**Your task**
Set down the line containing "Task: Select the FAC Facturacion mensual row" and each line after it through the last line of the records, exactly, leaving pictures out.

**Provided records**
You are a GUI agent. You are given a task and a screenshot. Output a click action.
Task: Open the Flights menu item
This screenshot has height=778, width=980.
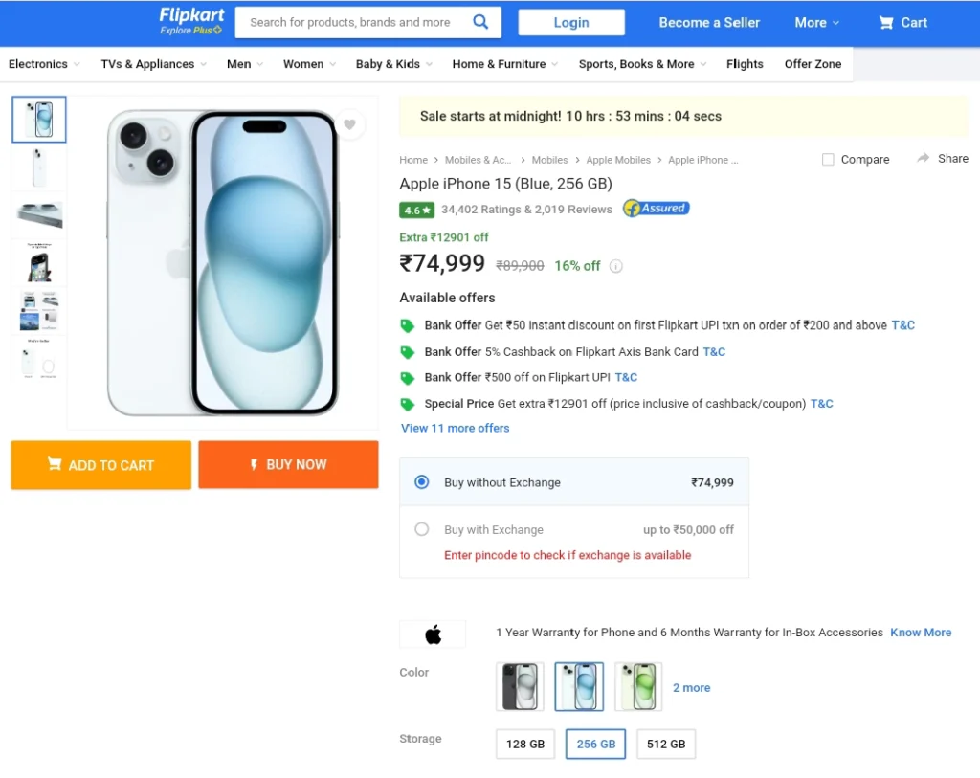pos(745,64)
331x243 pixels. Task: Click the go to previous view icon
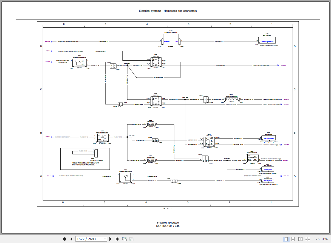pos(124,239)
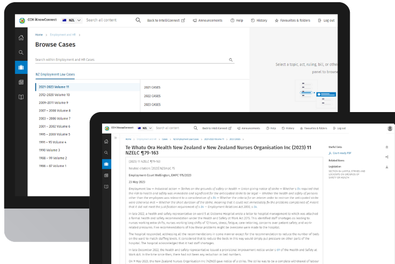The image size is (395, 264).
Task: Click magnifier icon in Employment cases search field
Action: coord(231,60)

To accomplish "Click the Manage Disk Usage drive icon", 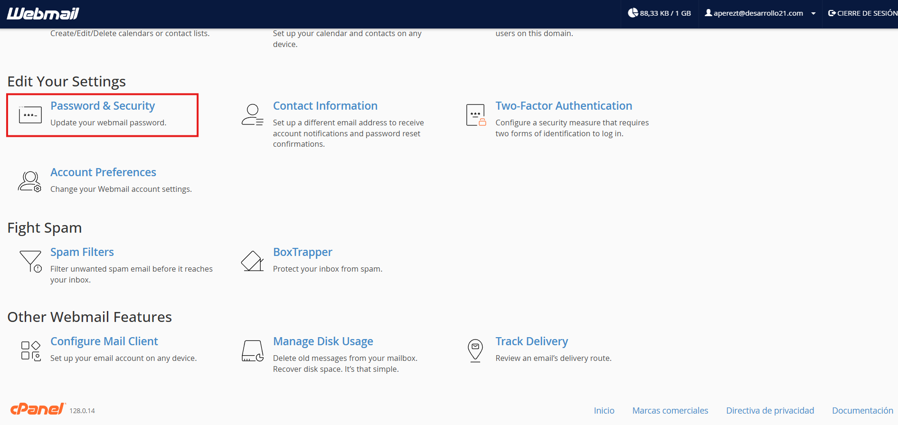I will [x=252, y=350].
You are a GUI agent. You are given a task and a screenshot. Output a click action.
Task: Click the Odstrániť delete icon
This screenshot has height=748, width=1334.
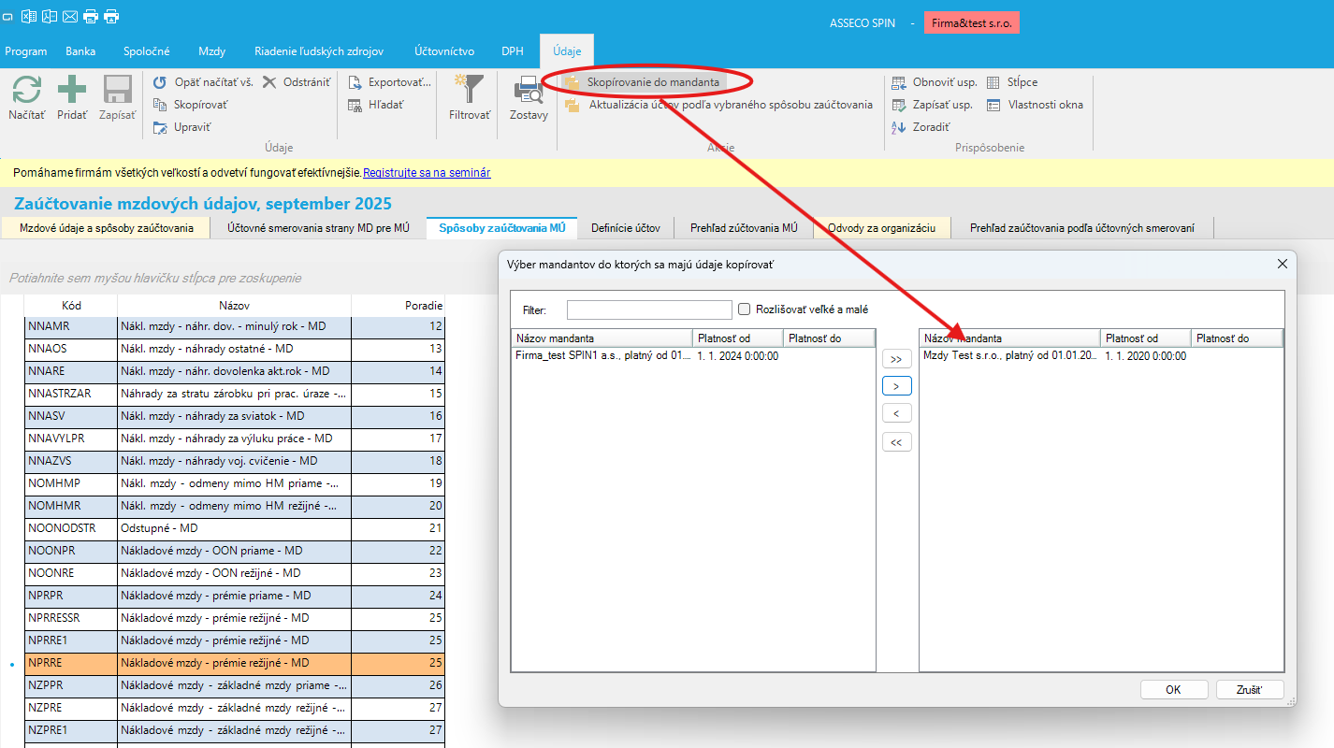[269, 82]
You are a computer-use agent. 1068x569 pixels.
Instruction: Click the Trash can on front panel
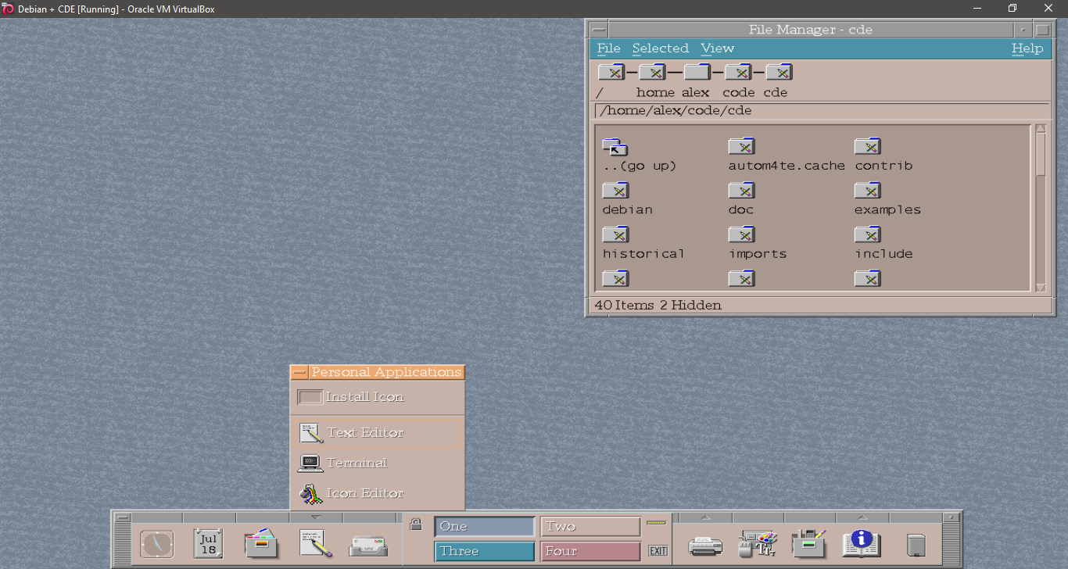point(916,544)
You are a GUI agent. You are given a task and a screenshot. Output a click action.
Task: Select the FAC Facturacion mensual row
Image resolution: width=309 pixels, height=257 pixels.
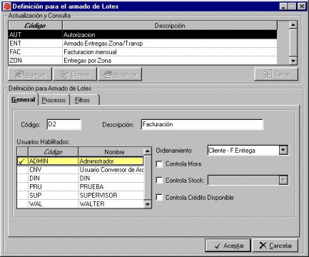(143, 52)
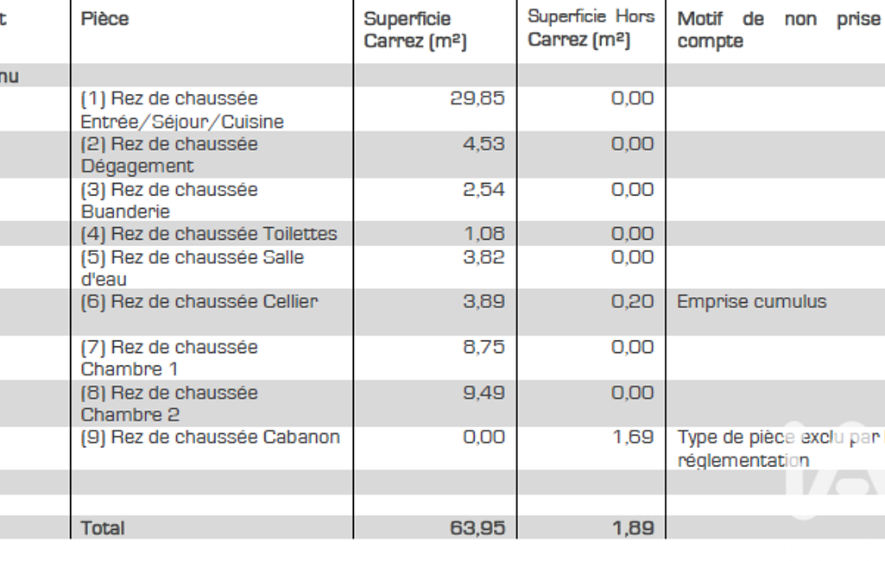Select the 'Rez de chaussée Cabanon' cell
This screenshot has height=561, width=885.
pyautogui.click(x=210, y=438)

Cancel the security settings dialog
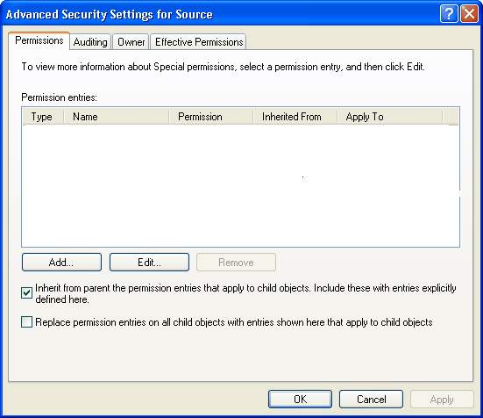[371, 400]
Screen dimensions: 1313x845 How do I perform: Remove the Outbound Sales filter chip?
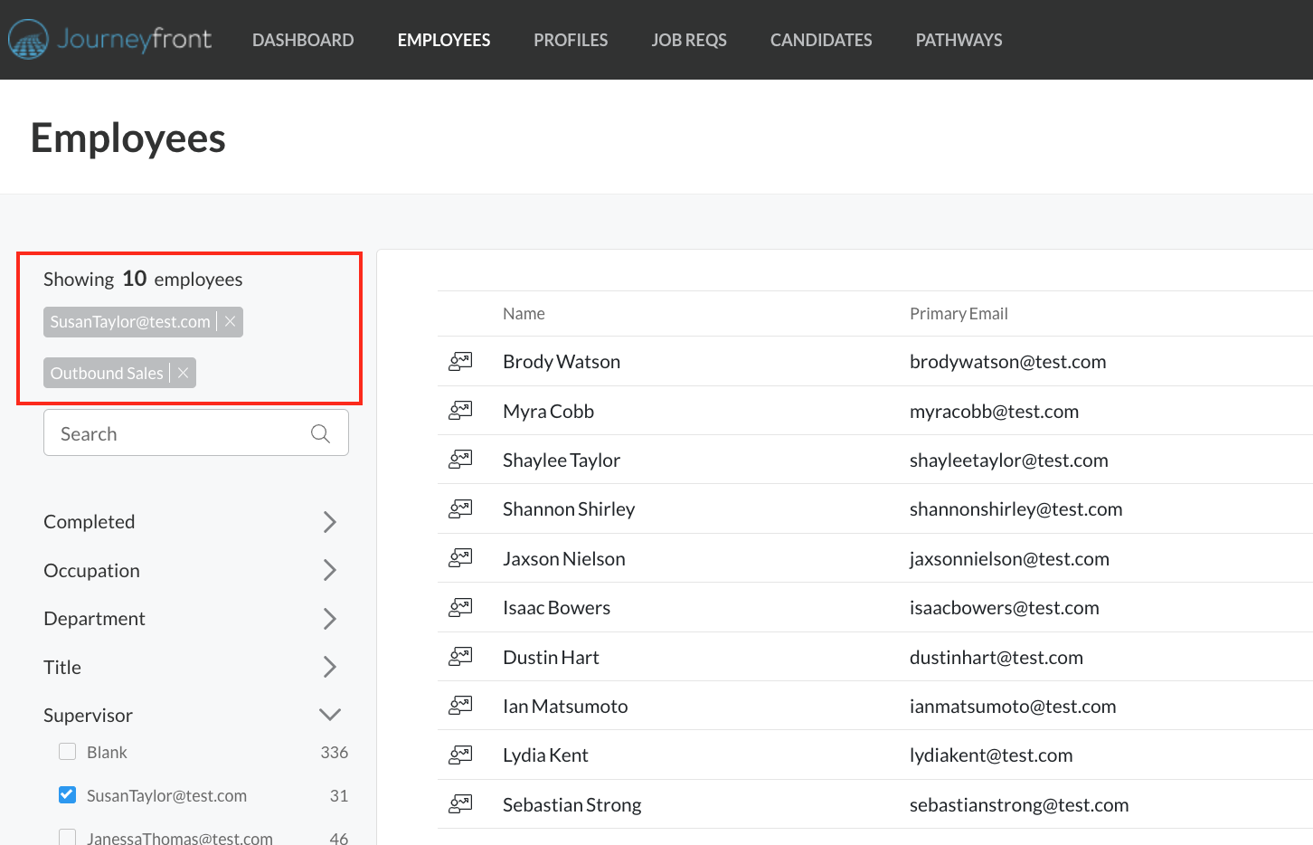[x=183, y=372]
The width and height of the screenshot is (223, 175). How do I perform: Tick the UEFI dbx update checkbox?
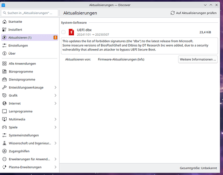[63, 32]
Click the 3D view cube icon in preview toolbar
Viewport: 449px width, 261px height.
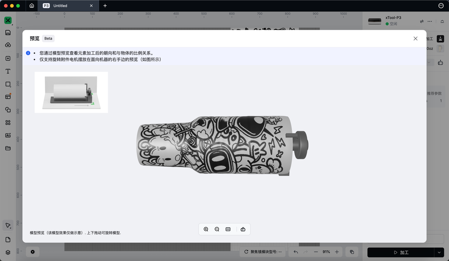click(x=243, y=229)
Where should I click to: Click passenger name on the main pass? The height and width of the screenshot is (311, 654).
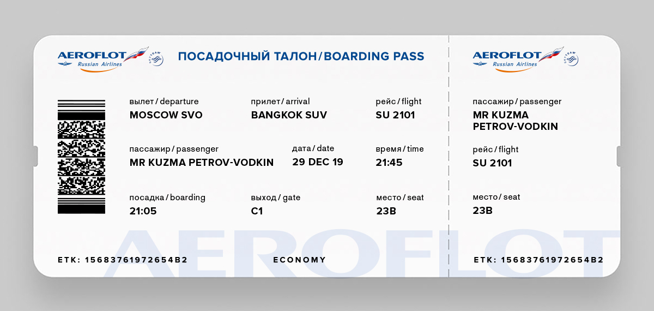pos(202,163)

**Result of the exercise**
Task: Select the FAC Facturacion mensual row
Image resolution: width=309 pixels, height=257 pixels.
(143, 52)
Select the 'Rez de chaussée Cabanon' cell
This screenshot has height=561, width=885.
pyautogui.click(x=210, y=438)

Cancel the security settings dialog
[371, 400]
Screen dimensions: 1313x845 How do I perform: Remove the Outbound Sales filter chip?
[x=183, y=372]
The width and height of the screenshot is (223, 175). How do I perform: Tick the UEFI dbx update checkbox?
[63, 32]
Click the 3D view cube icon in preview toolbar
Viewport: 449px width, 261px height.
click(x=243, y=229)
Where should I click to: Click passenger name on the main pass? The height and width of the screenshot is (311, 654).
pos(202,163)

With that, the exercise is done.